Notice what He does. This is what Jesus came to do. He did not come to get people to live moral lives. He did not come to give them a philosophy or worldview, or to become a good religion on the salad bar of other religions. He came to proclaim the good news of God.
He came to make an announcement: “The God who made you, loves you. He wants to bless you. He’s for you. He wants intimate fellowship and relationship.” “‘The time has come,’ he said. ‘The kingdom of God is near.’”
And then, there’s a command. It’s twofold: “Repent and believe the good news!” Repent, metanoia – it means, “with your mind.” Have a change of mind. Think differently about God, think differently about yourself, and start thinking about it the way God thinks about it, and “believe the good news.” Believe that God’s for you. Believe that He loves you. And live out of the freedom and the reality. The Gospel is not: what can I do for God? How can I earn His favor? The Gospel is good news. This is what God has already done for you. Receive it; believe it. Let it fill you up, and then, out of thanksgiving and love, express that same kind of love to others.
Now, with that said, how did He teach His disciples? I mean, you think about it. The Creator of all of life decides to inhabit a teenage girl, supernaturally, lives a perfect life, begins His ministry, and this is the message, this announcement. So, what does He do?

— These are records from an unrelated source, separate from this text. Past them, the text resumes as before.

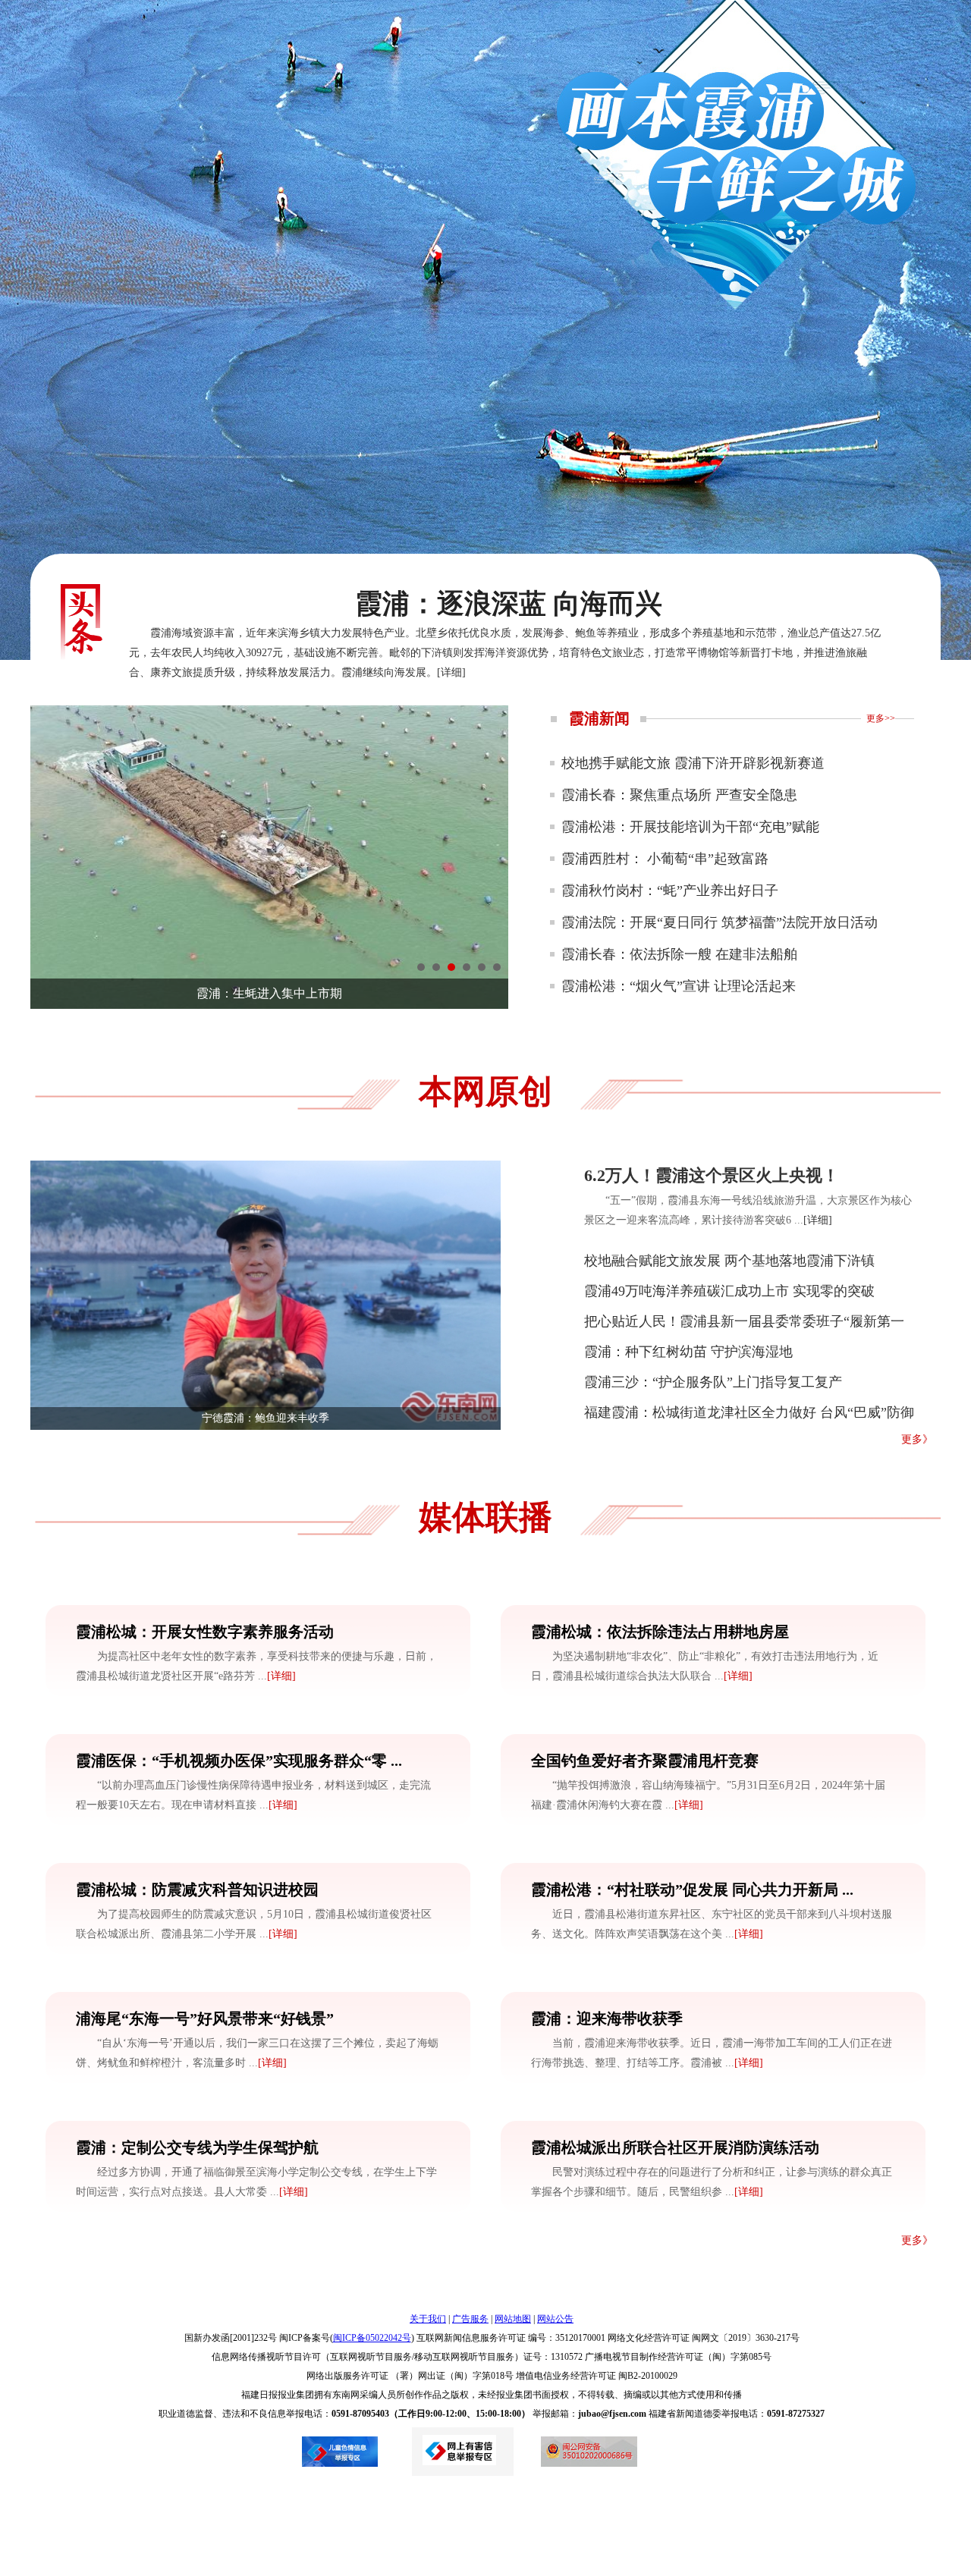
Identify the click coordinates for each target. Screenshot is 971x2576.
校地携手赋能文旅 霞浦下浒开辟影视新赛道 (693, 763)
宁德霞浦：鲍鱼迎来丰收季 (265, 1418)
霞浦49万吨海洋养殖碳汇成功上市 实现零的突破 (729, 1291)
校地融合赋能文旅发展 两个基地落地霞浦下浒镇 (729, 1260)
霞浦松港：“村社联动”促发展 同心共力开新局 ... (692, 1889)
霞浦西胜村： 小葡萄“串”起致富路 (664, 858)
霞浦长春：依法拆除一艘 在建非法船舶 (679, 954)
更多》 (917, 1439)
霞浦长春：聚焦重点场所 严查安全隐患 (679, 795)
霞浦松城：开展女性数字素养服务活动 (205, 1631)
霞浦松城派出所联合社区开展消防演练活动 (675, 2147)
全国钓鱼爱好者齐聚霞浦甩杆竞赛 (645, 1760)
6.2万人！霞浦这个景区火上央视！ (711, 1175)
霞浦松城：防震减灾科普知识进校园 (197, 1889)
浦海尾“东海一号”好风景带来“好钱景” (205, 2018)
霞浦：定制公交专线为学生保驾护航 (197, 2147)
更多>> (880, 718)
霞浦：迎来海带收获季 (607, 2018)
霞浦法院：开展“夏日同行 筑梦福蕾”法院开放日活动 (719, 922)
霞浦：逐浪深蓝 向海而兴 (508, 604)
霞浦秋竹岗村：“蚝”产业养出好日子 (669, 890)
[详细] (451, 672)
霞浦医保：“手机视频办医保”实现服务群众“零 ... (239, 1760)
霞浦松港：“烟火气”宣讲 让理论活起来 (678, 986)
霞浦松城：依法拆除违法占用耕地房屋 (660, 1631)
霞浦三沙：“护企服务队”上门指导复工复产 (713, 1382)
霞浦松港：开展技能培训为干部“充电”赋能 (690, 826)
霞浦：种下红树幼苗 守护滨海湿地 (688, 1351)
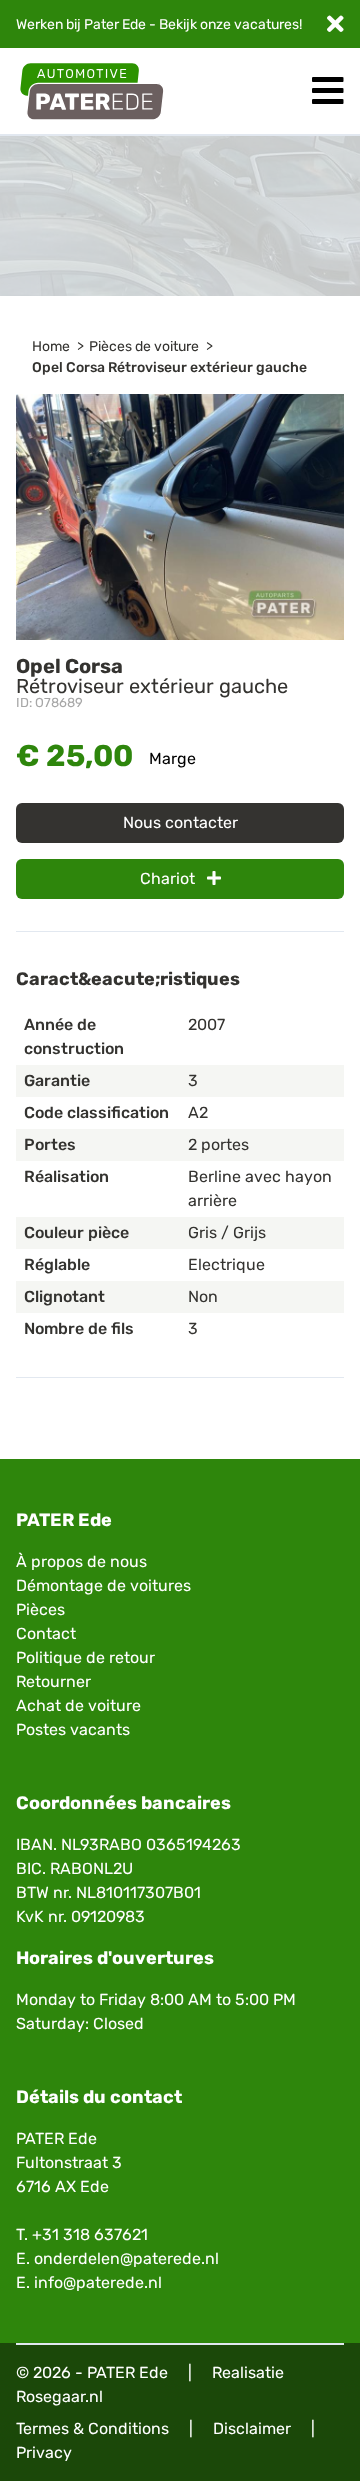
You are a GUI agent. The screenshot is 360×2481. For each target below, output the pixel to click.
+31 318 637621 (90, 2234)
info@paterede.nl (98, 2282)
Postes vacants (73, 1729)
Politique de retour (85, 1657)
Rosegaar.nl (59, 2396)
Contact (46, 1633)
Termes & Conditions (92, 2428)
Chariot (169, 878)
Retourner (53, 1681)
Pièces (40, 1609)
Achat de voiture (78, 1705)
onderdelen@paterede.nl (126, 2258)
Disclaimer (252, 2428)
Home (51, 346)
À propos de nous (81, 1561)
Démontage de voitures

And here’s what I want you to see, as I walk things through: He wanted to teach these good, Jewish, religious boys that He didn’t come to change the culture; He came for people to move out of their stuck religion, and the wickedness of the day, and to have a relationship with the living God.
And so, He announced what it was, and then, as you look at the book of Mark, what I want you to see: His goodness. His goodness. His kindness. And He’s kind and good to people in that day that religious people would say don’t deserve anything. The religious system of Judaism, and especially the Pharisees, is, “We earn our favor. We’re more righteous.” In fact, they were just self-righteous.
So, as you pick it up, notice, okay, He’s going to announce the good news. Skip down, if you will, to verse 21: “Then He went to Capernaum, and the Sabbath came, and Jesus went into the synagogue and He began to teach. And the people were amazed at His teaching, because He taught them as one who had authority, not as the teachers of the Law. And there was a man in the synagogue who was possessed by an evil spirit. ‘What do you want to do with me?’”
The first thing He does is eradicate evil. He’s in the “church” of their day, and there’s a guy demon possessed. He casts out the demon. So, there’s some authentication. “Whoa! Who is this guy?”
The next thing He does – as you skim, look at verse 29 – He goes over to Peter’s mother-in-law’s house, and she’s sick. And people are wondering, Wow, who is this guy? And He heals her.
And then, if you skim down a little bit after that, what you find is, there’s a real buzz here, and He spends almost all night, and the whole town comes out. He casts out demons and heals, casts out demons and heals, casts out demons and heals. I mean, it is like a rock concert starts, and He is, like, “Whooo!” And people are coming from everywhere.
And then, He gets up real early the next morning to pray, to stay focused, and the disciples say, “Jesus, last night, You were a super hit. Everyone’s talking about You. This is going to be awesome. Come on back.” And He says, “No, no, no, no. I’m on mission. There are many other villages and places I need to go.” So, He teaches the disciples it can’t be about them, it can’t be about us, it can’t be about just now – it’s fulfilling what God wants.